TotalNumRatios = EqnRats[EqNum]  --in our initial example, TotalNumRatios = 1
  
If (TotalNumRatios = 0 Or Nscans < 1)  
  MeanEq = _[SQUID error-value]_  
  Exit Sub  
End If   

EqnInterp

Once a positive value for TotalNumRatios has been established, it is doubled to defined the total number of 'ratio-peaks'. The next step is to define how many double-interpolated values there will be (i.e. 1 when Nscans = 1, and (Nscans - 1) when Nscans > 1):

NumRatPks = 2 * TotalNumRatios    
Indx = Nscans - 1  

If Nscans = 1
  Singlescan = TRUE  
  sIndx = 1
Else  
  Singlescan = FALSE  
  sIndx = Indx
End If

(I know that code-blocks like this are significantly more long-winded than necessary, but I am keen to keep my documentation of the code as explicit and human-readable as possible, particularly with respect to Booleans.
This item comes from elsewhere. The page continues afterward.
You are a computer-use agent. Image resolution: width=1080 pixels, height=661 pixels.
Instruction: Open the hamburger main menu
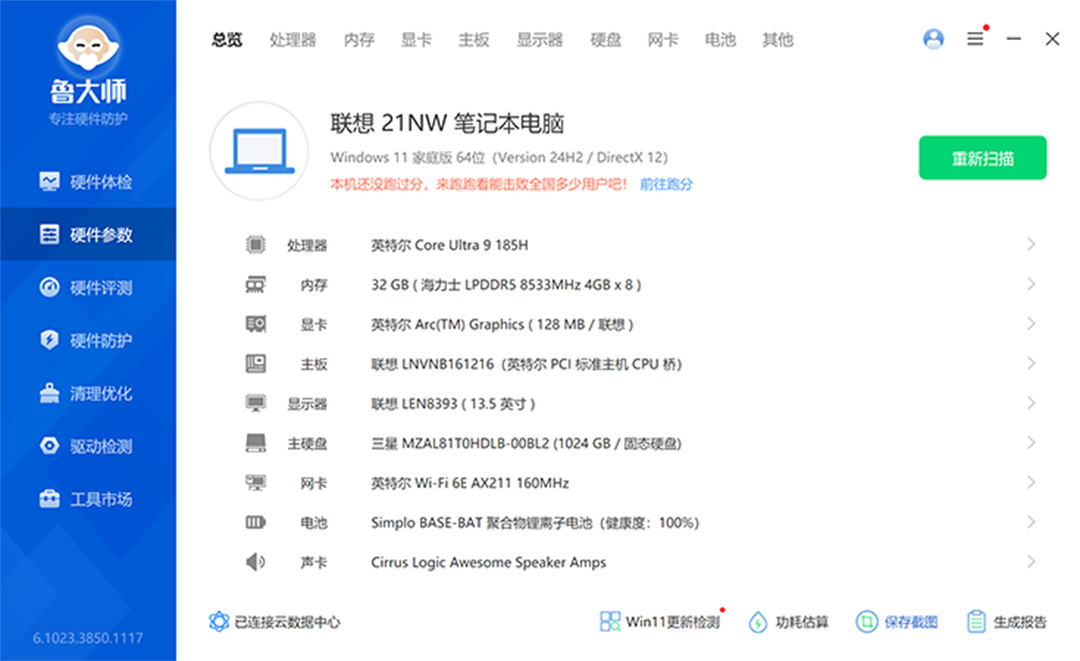point(975,39)
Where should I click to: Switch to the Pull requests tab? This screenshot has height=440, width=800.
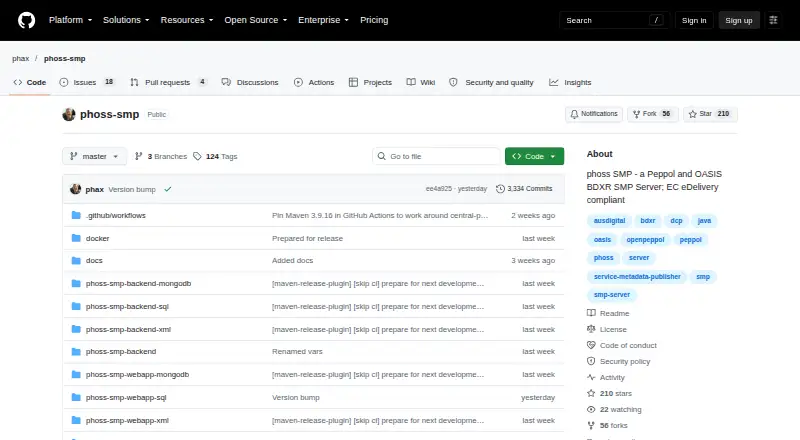168,82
Ludwig made extensive use of abbreviated, implicit syntax for Booleans, and the result is that sections of the VBA code are very difficult to understand, particularly in combination with logic tests.)

With sIndx defined, the sizes of some arrays can now be defined accordingly:

ReDim PkInterpFerr[1 To sIndx, 1 To Nspecies], PkInterp[1 To sIndx, 1 To Nspecies]
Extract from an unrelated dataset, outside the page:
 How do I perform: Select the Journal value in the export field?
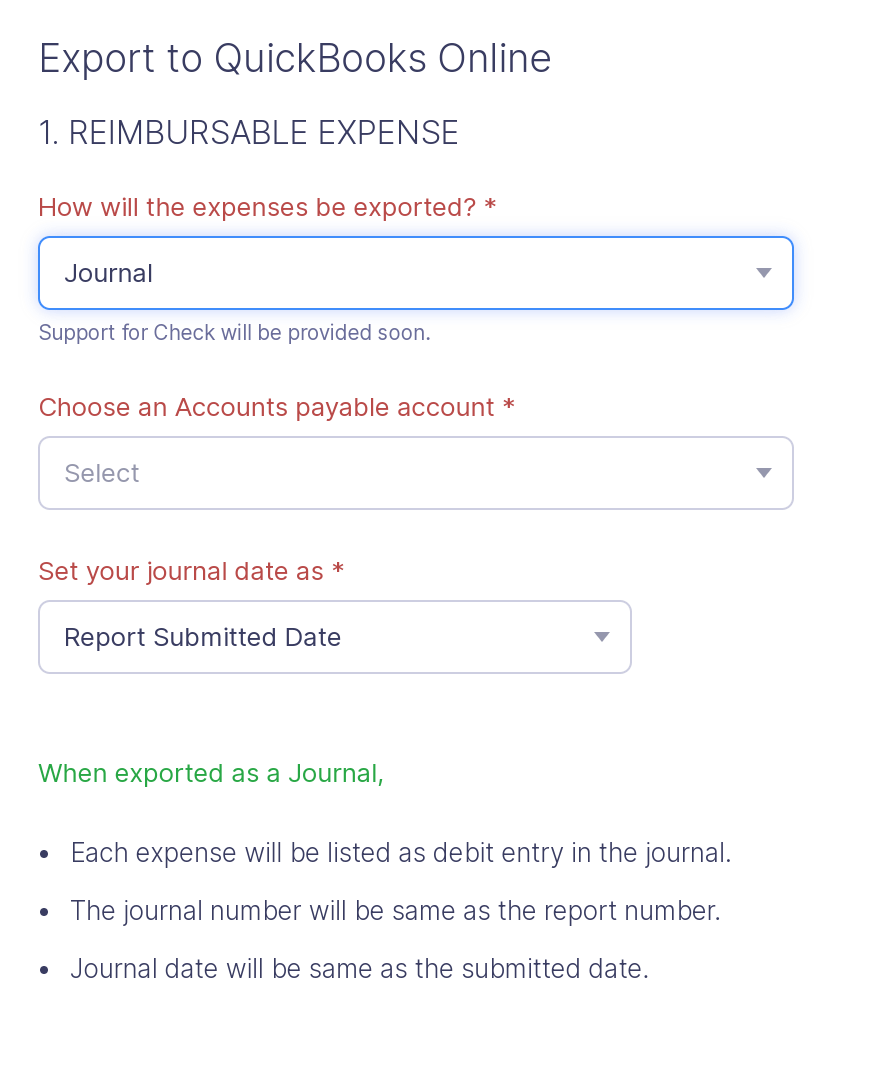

The next step is to convert SBM peak-heights, calculate uncertainties, and assign 'working' peak-heights ("ReducedPkHt") values to both SBM-normalised data and data not normalised to SBM.

In the below code-block, EqPkOrd is a three-dimensional array with a 'depth' of 2, with one row for each equation defined for the Task, and one column for each occurrence of a 'ratio of interest' used in that equation (i.e. all duplicate occurrences of a 'ratio of interest' are counted separately). The third dimension of the array corresponds to numerators when 1, and denominators when 2. All values within this array are integers, corresponding to the indices of the numerators and denominators (within the list [1 to Nspecies]: see text at the beginning of Step 3 for a reminder):

For RatNum = 1 To TotalNumRatios --in our initial example, TotalNumRatios = 1   
  
  For ScanNum = 1 To Nscans
    
    For Num1Denom2 = 1 To 2   
      PkOrder = EqPkOrd[EqNum, RatNum, Num1Denom2]  
      --in first formula, PkOrder = 7 for denominator 238, and 9 for numerator 254  

      If PkOrder > 0
        NetPkCps = PkNetCps[ScanNum, PkOrder] --note that PkNetCps comes from Step 2!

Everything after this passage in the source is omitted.